Start of Exercise data

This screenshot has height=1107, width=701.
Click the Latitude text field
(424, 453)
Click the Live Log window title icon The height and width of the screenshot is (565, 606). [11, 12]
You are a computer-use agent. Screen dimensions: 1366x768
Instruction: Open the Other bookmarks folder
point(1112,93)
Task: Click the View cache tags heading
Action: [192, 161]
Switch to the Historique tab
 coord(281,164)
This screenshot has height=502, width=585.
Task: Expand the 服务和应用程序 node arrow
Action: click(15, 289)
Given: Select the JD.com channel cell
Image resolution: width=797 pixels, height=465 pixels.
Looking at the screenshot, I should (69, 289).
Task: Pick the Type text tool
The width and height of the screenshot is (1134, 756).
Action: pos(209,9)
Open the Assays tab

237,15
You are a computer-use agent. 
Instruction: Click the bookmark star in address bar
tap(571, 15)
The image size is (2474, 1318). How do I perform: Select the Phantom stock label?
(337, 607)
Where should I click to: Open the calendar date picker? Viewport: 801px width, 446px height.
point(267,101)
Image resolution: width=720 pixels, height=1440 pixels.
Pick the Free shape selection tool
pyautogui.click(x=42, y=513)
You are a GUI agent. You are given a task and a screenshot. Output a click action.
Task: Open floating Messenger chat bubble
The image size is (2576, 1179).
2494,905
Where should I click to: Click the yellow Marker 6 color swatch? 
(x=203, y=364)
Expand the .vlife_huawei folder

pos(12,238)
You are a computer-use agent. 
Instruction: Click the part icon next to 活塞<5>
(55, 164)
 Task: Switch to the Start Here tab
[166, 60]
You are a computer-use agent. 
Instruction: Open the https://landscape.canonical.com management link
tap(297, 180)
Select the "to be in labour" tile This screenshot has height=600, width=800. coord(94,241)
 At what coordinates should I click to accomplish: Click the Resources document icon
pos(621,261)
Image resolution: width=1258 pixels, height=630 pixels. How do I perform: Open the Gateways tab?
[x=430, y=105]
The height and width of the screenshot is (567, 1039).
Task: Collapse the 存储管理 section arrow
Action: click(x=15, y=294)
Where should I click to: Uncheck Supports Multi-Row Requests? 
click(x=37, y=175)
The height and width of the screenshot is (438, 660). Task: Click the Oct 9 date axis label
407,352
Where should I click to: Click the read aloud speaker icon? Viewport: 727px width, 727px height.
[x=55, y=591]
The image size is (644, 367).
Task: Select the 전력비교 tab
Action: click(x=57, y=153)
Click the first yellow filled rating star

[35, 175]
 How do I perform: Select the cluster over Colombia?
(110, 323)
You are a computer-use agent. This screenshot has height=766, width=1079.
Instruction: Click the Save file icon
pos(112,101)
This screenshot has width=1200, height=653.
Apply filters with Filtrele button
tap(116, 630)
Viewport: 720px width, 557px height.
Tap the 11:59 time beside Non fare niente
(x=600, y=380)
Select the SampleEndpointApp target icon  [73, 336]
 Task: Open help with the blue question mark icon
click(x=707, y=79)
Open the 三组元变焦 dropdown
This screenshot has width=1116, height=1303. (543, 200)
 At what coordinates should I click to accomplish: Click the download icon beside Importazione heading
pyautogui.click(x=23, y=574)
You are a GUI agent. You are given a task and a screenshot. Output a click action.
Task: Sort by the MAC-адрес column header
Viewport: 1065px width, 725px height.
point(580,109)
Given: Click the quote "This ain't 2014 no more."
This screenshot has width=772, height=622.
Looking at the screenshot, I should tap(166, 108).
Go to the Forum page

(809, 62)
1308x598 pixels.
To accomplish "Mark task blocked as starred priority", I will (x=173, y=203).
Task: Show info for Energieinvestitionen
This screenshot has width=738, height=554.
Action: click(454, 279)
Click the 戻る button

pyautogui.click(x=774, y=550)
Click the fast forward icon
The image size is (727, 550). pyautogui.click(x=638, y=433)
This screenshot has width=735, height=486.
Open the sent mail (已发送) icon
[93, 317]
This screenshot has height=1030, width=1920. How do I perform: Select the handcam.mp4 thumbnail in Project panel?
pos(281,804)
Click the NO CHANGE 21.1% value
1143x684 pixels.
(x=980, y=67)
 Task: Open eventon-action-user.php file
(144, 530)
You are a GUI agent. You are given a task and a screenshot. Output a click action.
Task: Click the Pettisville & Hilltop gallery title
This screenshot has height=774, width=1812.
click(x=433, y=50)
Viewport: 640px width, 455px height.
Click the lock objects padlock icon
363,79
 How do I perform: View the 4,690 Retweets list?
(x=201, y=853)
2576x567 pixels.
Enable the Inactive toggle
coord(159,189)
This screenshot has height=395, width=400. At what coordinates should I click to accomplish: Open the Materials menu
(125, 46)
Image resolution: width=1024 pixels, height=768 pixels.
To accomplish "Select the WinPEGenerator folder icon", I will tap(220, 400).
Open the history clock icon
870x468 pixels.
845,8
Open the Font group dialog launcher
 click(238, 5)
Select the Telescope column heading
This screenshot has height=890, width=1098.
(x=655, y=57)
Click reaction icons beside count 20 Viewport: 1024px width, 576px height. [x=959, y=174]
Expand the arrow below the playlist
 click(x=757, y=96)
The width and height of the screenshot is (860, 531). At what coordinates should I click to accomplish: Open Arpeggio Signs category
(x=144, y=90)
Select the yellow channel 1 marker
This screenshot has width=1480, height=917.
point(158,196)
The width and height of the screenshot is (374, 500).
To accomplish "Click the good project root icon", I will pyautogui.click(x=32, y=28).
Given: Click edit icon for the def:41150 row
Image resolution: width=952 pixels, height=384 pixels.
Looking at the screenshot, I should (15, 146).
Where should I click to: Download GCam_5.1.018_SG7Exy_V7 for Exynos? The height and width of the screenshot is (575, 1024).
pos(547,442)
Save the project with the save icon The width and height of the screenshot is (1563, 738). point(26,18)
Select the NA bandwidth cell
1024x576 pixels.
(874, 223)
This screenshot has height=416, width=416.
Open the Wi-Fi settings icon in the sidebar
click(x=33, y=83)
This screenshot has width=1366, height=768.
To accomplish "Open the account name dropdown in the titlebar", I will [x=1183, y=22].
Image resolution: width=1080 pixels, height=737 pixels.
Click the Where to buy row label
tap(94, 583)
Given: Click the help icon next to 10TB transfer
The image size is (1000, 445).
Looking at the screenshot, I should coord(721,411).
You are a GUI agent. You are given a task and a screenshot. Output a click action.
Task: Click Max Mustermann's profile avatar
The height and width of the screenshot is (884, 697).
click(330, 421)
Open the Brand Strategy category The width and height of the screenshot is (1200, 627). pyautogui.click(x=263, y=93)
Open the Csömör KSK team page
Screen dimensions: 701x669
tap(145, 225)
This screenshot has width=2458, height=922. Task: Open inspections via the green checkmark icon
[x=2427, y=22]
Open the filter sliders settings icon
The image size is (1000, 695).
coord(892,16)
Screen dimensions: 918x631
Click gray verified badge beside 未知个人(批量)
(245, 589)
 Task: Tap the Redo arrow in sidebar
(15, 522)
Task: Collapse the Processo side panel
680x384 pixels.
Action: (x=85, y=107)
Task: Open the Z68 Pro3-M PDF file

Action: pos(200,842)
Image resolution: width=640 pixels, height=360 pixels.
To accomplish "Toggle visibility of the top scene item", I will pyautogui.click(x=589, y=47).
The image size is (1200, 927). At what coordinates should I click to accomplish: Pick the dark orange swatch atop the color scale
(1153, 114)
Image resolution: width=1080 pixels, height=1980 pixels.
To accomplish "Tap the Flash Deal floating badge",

End of Exercise data

Required action: Only the final stretch of the entries above is needed: print exactly the lines from the line containing "This screenshot has width=2458, height=922." through the last one.

Output of the task:
This screenshot has width=2458, height=922. Task: Open inspections via the green checkmark icon
[x=2427, y=22]
Open the filter sliders settings icon
The image size is (1000, 695).
coord(892,16)
Screen dimensions: 918x631
Click gray verified badge beside 未知个人(批量)
(245, 589)
 Task: Tap the Redo arrow in sidebar
(15, 522)
Task: Collapse the Processo side panel
680x384 pixels.
Action: (x=85, y=107)
Task: Open the Z68 Pro3-M PDF file

Action: pos(200,842)
Image resolution: width=640 pixels, height=360 pixels.
To accomplish "Toggle visibility of the top scene item", I will pyautogui.click(x=589, y=47).
The image size is (1200, 927). At what coordinates should I click to accomplish: Pick the dark orange swatch atop the color scale
(1153, 114)
Image resolution: width=1080 pixels, height=1980 pixels.
To accomplish "Tap the Flash Deal floating badge",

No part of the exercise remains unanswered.